EXTRAIT FOURNI ::
##############################

Ça peut être une prise de conscience en fait…

Oui, si on revient à la première question sur ce qui m’anime, c’est de mélanger les publics et réussir à toucher des gens qui n’avaient pas conscience d’être concernés par les droits humains et de ce que cela implique. En fait, ça concerne chacune et chacun d’entre nous.

Êtes-vous optimiste ou plutôt pessimiste par rapport à l’évolution du respect des droits humains?

En ce moment, on est dans un monde en crise profonde. On ne va pas se le cacher, la situation est pire qu’il y a dix ans. Mais je continue à penser, à espérer en tout cas que c’est un soubresaut, une très mauvaise passe. En voyant une telle foule et un tel enthousiasme pour ce festival, je garde l’espoir qu’on est en train de changer l’époque, de changer d’ère. C’est aussi l’espoir qui est amené par tous ces jeunes, qui se mobilisent notamment pour le climat. On se rend compte que lorsqu’il y a une démarche sincère, de vrais mots, une vraie mobilisation suit. Et on est peut-être aussi en train de changer d’ère vis-à-vis de la vie politique. Nous n’avons plus envie d’entendre ces mêmes mots, ces mêmes promesses jamais tenues, ces mêmes excuses du type «je ne peux pas parce que les circonstances économiques…»; maintenant il faut des actes profonds et à partir de là, je pense que oui, il y a de l’espoir. Je n’ai pas envie d’être bêtement positive, mais de rester optimiste, c’est important.

##############################

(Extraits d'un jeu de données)
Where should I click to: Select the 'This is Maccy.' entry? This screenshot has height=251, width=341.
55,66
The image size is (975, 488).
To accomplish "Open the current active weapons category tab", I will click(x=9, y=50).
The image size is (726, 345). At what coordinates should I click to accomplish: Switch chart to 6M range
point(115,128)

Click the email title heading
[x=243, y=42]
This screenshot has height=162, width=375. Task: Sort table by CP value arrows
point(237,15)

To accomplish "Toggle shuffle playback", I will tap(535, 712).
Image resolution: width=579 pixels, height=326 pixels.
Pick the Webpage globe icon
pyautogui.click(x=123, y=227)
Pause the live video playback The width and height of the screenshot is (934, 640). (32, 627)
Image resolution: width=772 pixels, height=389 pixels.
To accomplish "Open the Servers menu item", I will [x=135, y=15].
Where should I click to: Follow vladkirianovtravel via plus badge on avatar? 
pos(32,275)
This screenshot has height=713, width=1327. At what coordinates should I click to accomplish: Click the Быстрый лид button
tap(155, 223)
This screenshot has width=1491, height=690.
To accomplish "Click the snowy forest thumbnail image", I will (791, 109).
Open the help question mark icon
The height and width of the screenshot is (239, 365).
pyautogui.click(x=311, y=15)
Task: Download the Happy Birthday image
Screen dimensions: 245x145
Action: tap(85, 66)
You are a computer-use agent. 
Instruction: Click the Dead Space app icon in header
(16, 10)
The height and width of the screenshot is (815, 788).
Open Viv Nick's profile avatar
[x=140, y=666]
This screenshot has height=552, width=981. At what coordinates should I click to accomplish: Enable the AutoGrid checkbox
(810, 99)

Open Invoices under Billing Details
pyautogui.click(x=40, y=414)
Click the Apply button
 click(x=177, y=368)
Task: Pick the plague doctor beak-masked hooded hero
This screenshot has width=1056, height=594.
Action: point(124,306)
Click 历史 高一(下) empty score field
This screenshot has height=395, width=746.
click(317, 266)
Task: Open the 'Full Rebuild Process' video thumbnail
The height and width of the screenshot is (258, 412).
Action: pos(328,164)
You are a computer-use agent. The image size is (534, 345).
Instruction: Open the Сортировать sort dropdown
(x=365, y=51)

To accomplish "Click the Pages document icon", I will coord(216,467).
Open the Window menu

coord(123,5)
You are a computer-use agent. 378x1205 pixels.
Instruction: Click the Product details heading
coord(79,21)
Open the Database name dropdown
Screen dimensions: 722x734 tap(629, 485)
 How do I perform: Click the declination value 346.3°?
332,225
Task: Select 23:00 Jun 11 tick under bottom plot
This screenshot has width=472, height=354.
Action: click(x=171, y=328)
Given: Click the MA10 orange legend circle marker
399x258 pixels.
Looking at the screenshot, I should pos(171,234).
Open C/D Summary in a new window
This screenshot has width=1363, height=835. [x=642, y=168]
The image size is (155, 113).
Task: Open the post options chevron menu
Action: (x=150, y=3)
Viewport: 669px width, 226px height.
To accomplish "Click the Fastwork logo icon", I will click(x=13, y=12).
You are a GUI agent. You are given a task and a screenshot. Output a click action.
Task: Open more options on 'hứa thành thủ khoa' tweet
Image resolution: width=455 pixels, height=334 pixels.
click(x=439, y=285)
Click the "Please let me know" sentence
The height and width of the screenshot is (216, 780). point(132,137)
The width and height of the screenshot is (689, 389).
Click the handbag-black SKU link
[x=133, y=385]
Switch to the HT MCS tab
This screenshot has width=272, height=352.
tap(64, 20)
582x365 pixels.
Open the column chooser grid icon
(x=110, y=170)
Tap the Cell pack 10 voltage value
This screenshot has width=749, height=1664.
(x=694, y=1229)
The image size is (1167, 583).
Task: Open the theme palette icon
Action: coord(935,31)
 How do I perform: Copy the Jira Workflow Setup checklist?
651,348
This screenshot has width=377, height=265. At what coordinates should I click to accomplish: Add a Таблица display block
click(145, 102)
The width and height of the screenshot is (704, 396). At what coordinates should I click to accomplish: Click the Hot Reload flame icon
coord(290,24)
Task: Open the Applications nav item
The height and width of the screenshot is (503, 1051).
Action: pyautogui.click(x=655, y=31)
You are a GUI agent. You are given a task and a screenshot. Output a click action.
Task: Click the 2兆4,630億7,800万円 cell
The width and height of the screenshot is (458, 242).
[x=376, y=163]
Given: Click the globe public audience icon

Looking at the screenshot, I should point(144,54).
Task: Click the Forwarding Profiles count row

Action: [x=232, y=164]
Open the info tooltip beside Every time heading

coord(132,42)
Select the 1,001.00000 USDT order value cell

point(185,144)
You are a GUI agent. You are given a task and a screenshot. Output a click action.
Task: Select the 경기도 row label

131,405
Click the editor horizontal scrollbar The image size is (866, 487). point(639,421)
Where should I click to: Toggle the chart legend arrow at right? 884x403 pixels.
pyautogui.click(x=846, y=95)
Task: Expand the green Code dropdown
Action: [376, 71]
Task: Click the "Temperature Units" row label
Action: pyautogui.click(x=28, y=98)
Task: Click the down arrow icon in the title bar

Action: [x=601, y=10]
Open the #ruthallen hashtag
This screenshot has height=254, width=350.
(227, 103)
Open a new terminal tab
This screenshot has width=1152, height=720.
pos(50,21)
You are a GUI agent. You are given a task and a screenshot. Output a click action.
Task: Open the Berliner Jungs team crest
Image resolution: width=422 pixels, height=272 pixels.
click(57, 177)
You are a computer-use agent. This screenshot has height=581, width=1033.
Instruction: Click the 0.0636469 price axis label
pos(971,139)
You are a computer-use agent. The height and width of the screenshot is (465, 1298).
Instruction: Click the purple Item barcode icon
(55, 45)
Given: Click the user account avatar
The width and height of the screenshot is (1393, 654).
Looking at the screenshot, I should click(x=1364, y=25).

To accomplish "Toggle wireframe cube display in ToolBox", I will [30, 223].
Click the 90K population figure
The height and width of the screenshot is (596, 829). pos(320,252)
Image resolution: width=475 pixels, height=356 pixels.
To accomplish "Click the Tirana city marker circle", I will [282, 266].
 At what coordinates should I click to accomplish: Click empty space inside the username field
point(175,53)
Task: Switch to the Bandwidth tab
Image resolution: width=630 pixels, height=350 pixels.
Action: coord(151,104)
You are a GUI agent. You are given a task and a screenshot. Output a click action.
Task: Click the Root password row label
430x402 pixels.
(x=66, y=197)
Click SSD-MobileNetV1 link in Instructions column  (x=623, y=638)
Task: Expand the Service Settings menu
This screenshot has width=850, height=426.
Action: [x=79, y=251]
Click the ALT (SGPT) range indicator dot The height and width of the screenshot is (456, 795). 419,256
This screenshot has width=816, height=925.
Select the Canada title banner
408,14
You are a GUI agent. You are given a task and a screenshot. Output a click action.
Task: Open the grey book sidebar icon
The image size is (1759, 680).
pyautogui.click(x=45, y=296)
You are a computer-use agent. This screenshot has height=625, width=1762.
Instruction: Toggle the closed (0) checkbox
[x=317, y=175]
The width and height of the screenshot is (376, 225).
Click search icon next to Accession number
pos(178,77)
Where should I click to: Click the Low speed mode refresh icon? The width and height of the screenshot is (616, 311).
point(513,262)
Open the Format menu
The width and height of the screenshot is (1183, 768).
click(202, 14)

##############################

CONSIGNE ::
Recopiez le passage de l'extrait qui va de « Oui, si on revient » jusqu'à « chacun d’entre nous. » inclus, en substituant « générations » à « publics ».

RÉPONSE ::
Oui, si on revient à la première question sur ce qui m’anime, c’est de mélanger les générations et réussir à toucher des gens qui n’avaient pas conscience d’être concernés par les droits humains et de ce que cela implique. En fait, ça concerne chacune et chacun d’entre nous.